Directions: Restate word for word each line from the one containing "The width and" through the end of the material, and nothing more. Drop every picture.

Dataset excerpts:

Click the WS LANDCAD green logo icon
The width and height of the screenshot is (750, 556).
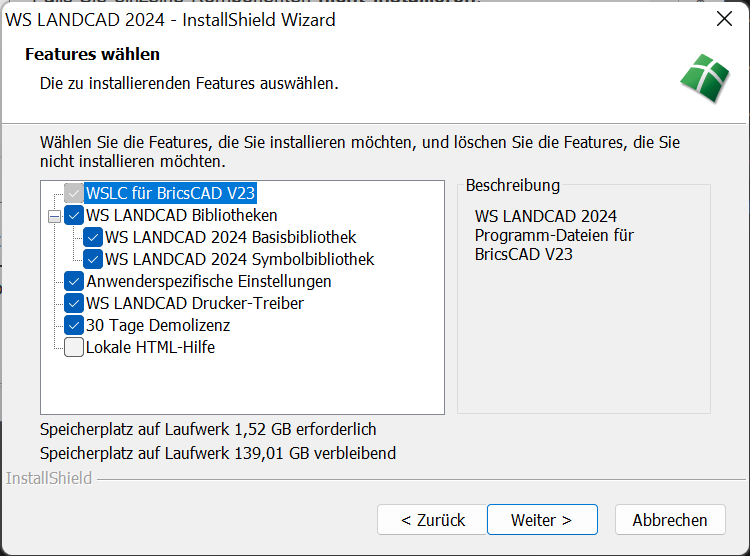(x=705, y=79)
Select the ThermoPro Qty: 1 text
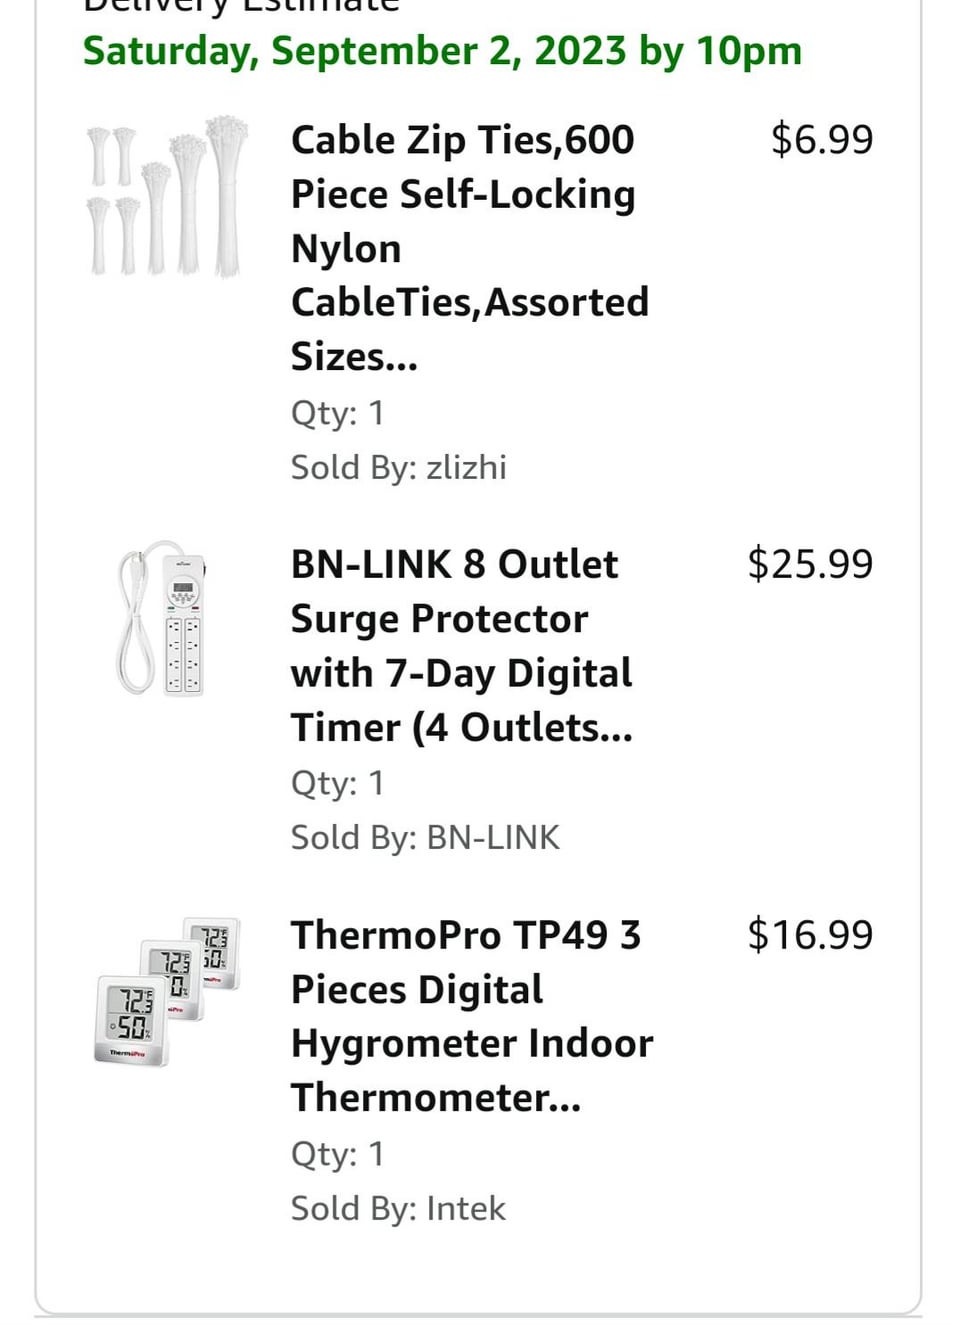Image resolution: width=960 pixels, height=1325 pixels. pos(337,1154)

Final answer:
The width and height of the screenshot is (750, 556).
(x=705, y=79)
Select the ThermoPro Qty: 1 text
Image resolution: width=960 pixels, height=1325 pixels. pos(337,1154)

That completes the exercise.